Coincidentally, responses to the LSC consultation on the funding of the general criminal contract and the use of preferred suppliers were due shortly after this report was published and the new Home Secretary has announced plans to allow victims’ groups representation on the Parole Board and at parole hearings. Whilst funding is always precarious, it is particularly worrying if the funding issue is going to be linked to a direct attack on the current structure of the oral hearings themselves.

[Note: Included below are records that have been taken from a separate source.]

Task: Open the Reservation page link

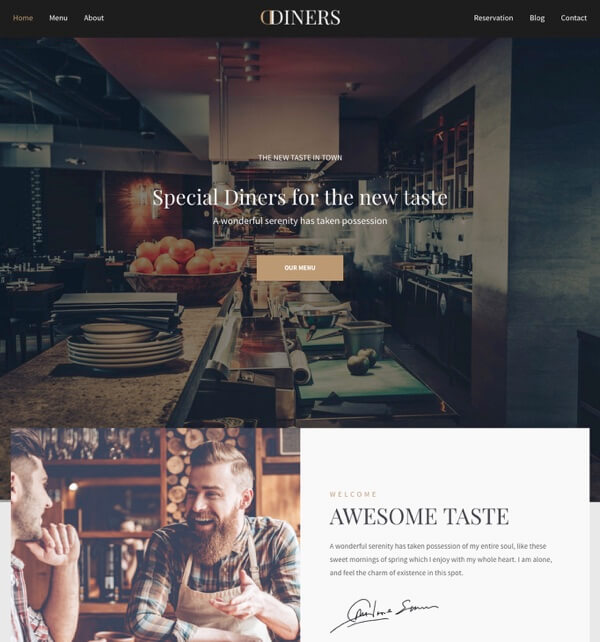Action: [x=493, y=18]
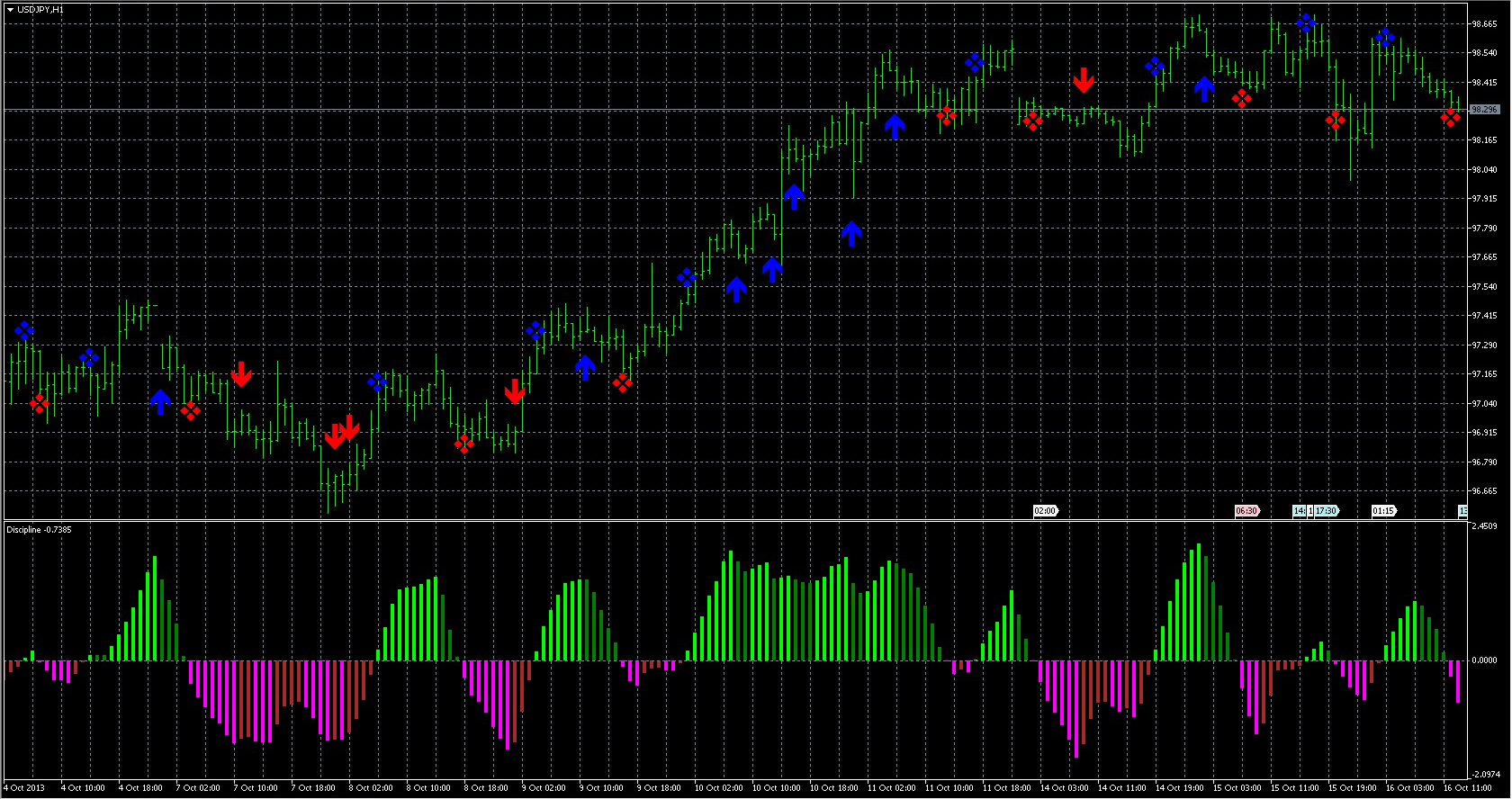Screen dimensions: 1512x799
Task: Select the white 01:15 event marker
Action: 1383,511
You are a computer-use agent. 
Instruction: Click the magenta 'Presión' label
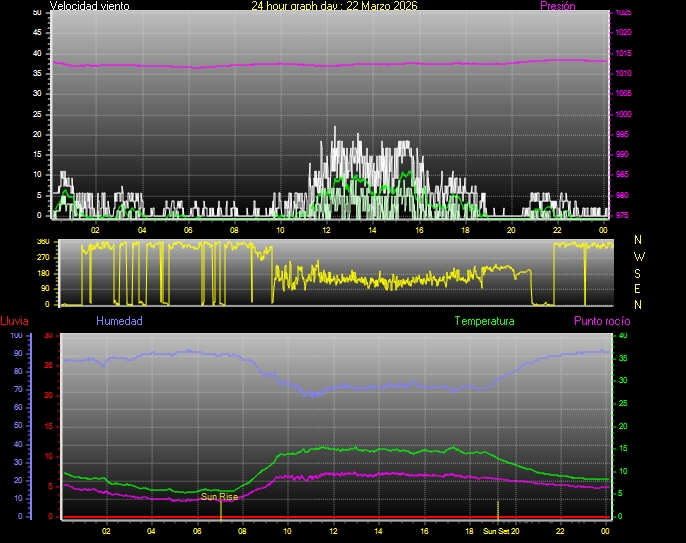[558, 6]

The very obvious reason why the legal aid bill for parole is soaring is the government’s policy decision to lock up more people and to massively increase the number of prisoners serving life and indeterminate sentences. It is disingenuous in the extreme to blame prisoners, or their lawyers, for the additional costs that arise from these policies. As is well known, Britain imprisons more people and has more life sentenced prisoners than any other European state. If this is the political decision that has been taken, the consequential costs, from prison building to parole hearings cannot be blamed upon those who are imprisoned.
The suggestion that the current system is not sensitive to the needs of the victim may well signal the first attempts to change the structure and nature of oral hearings. The current system is actually very victim focussed, allowing the victims direct input to the conditions of release, albeit through the probation service. The suggestion that this needs to be replaced with victims groups having a say on decision making is very troubling and far from increasing the sensitivity of the system to the needs of the victim, it is more likely to result in unrepresentative groups exerting undue influence over the review process.

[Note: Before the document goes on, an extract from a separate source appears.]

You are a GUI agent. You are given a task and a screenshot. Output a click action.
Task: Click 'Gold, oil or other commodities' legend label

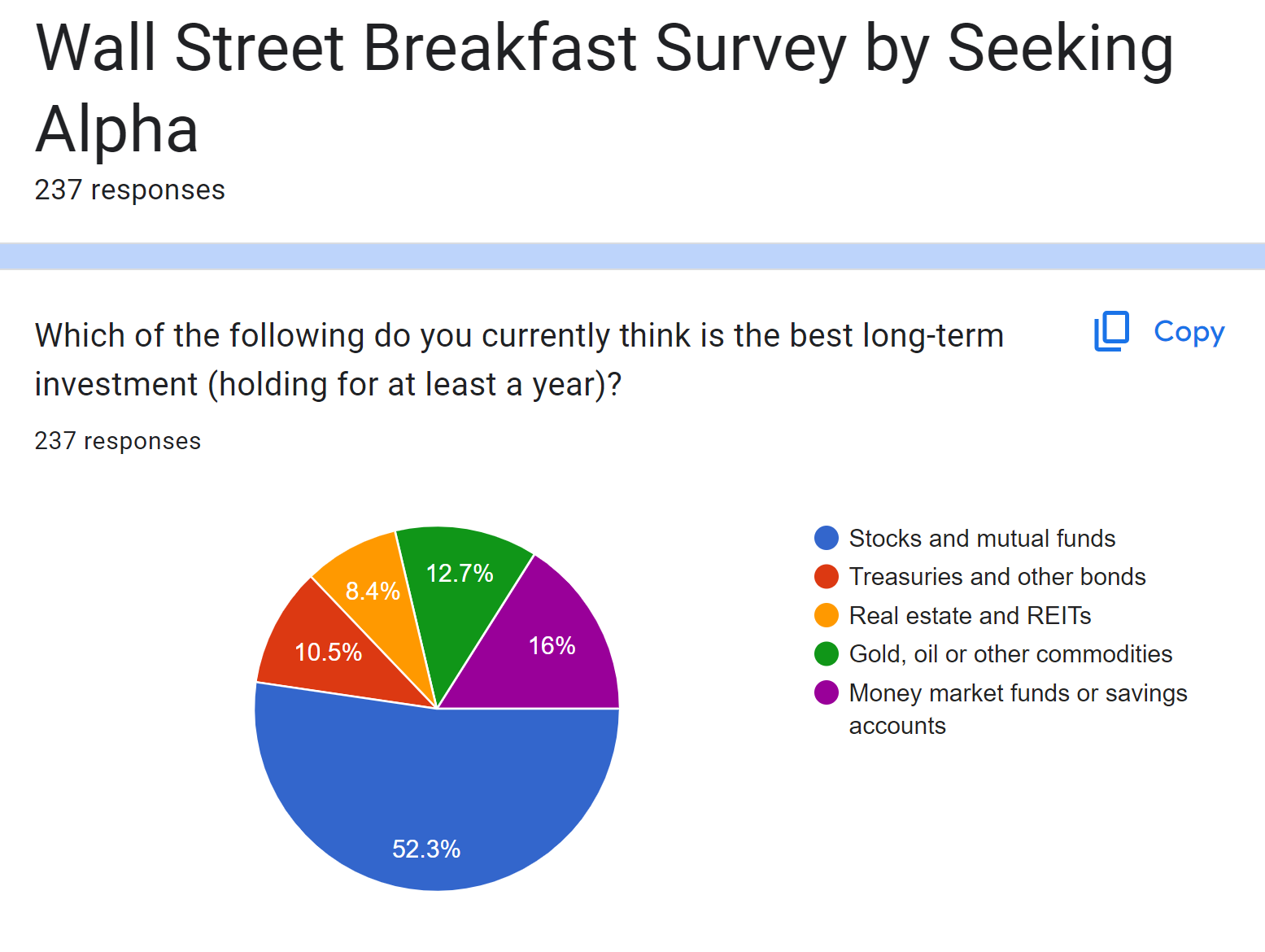coord(1010,653)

Whilst the current review system is far from perfect, it has evolved over time to take account of the requirements of the Convention and the practical input of those involved in the review process. The ripples of concern that are being expressed are perhaps more to do with recent high profile failures by the probation and prison service in terms of the quality of their reporting and supervision as opposed to the quality of decisions made by the Parole Board itself.
The system is already heavily weighted in favour of public safety, and as the Roberts case demonstrated, this can extend as far as not disclosing material to a prisoner which will be relied upon to imprison him. It is crucial that individual mistakes and failures should not be translated into systemic failures and result in a remodelling of the parole system based on prejudice and misunderstanding.